━━━━━ Data shown

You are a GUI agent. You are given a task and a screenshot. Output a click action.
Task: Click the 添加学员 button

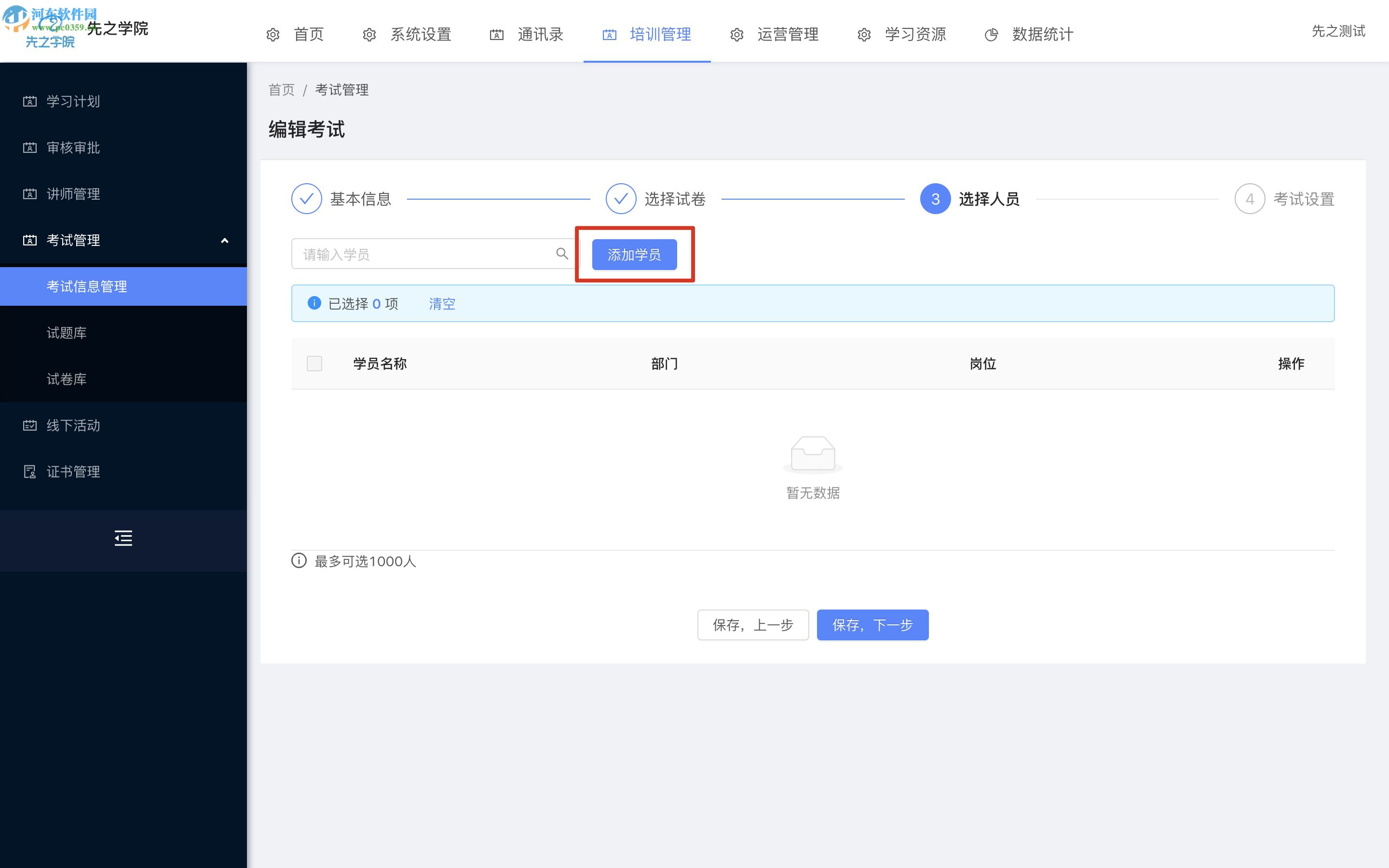point(635,254)
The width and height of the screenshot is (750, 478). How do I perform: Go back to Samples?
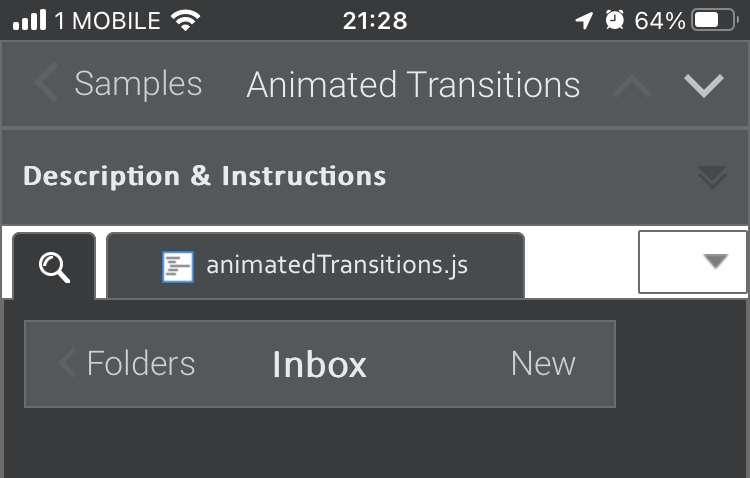coord(119,84)
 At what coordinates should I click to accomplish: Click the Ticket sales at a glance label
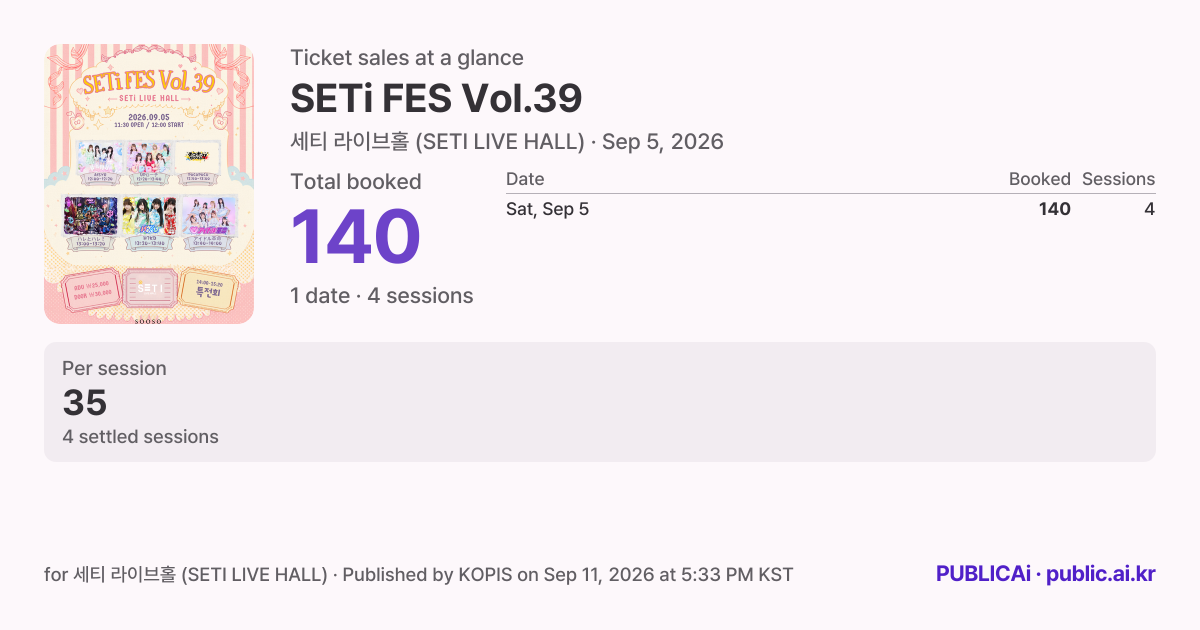[407, 58]
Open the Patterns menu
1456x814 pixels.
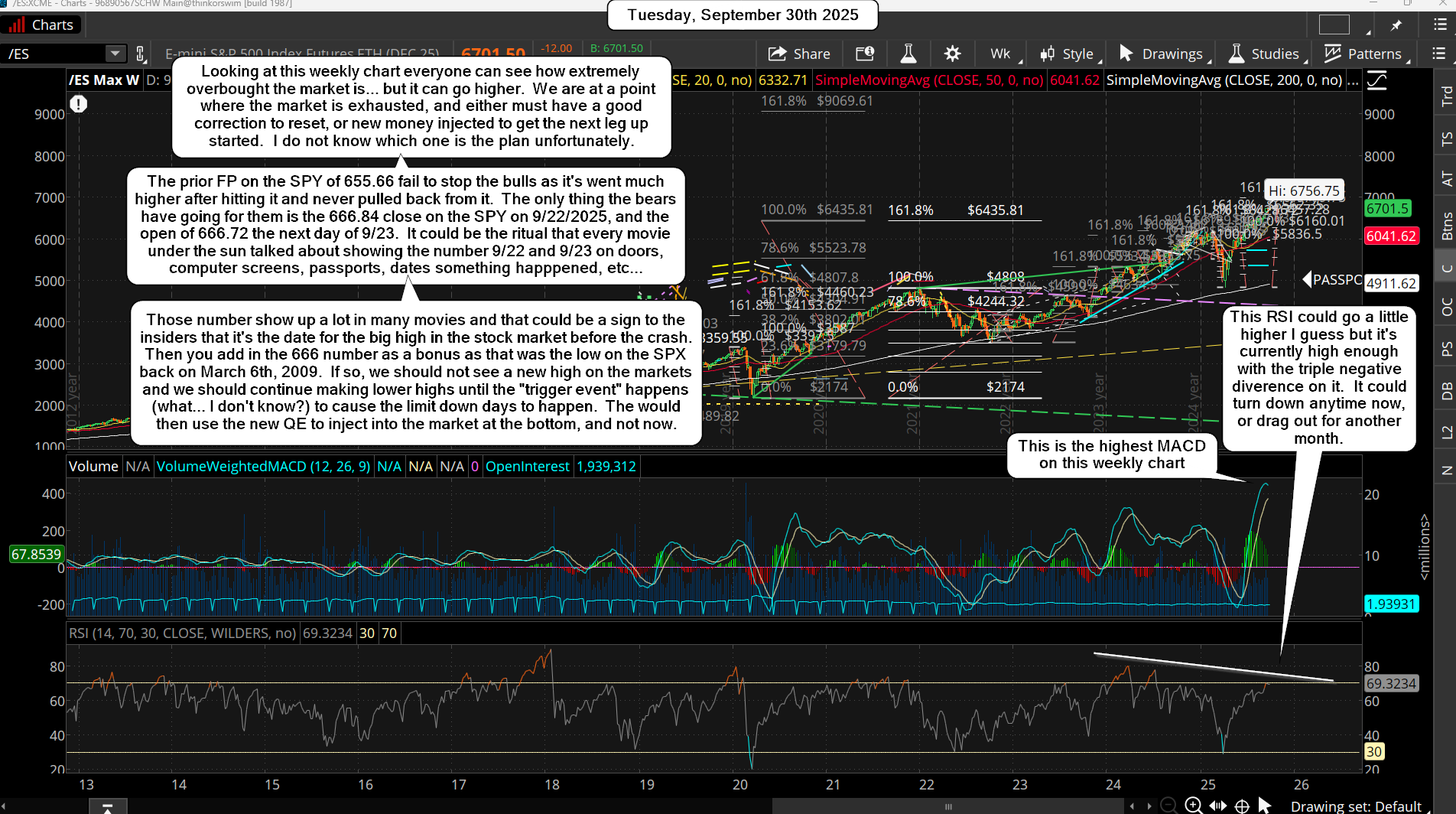(1365, 54)
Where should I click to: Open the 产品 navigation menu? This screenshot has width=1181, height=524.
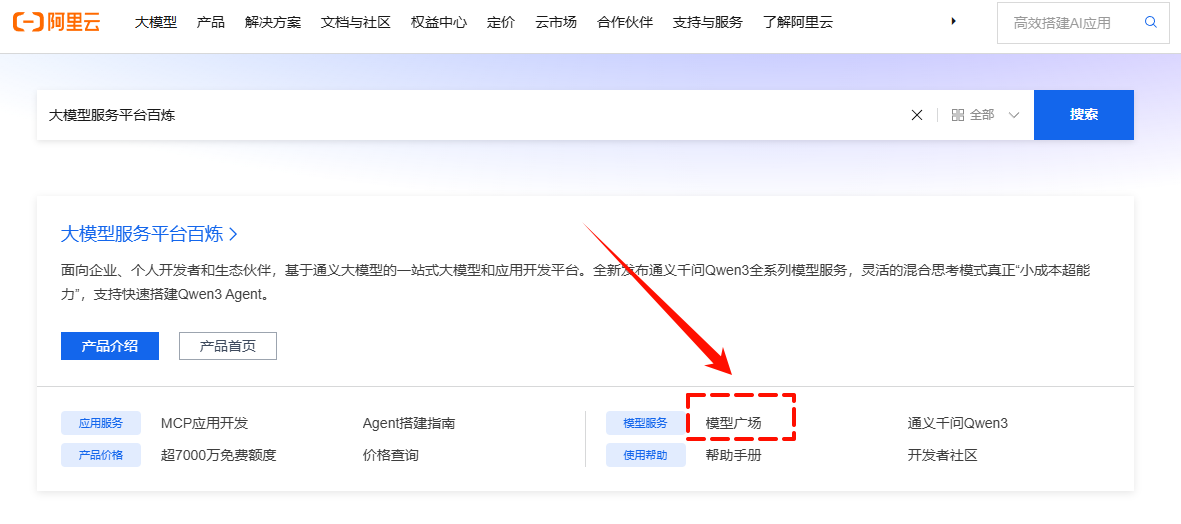click(211, 22)
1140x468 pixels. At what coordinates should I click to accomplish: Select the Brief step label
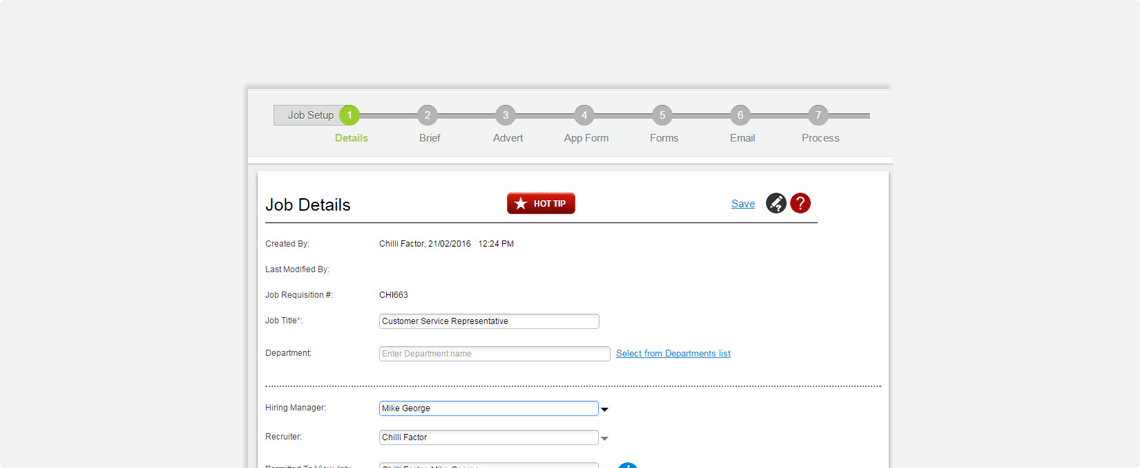429,138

━━━━━━━━━━

• Your objective:
Nothing but the lines from the line with "Open the Patterns menu" through the last line of the listing above should be repeated, and pictures should be left out.

• Problem solution:
Open the Patterns menu
1456x814 pixels.
(1365, 54)
Where should I click to: Open the 产品 navigation menu? This screenshot has width=1181, height=524.
click(211, 22)
1140x468 pixels. At what coordinates should I click to accomplish: Select the Brief step label
429,138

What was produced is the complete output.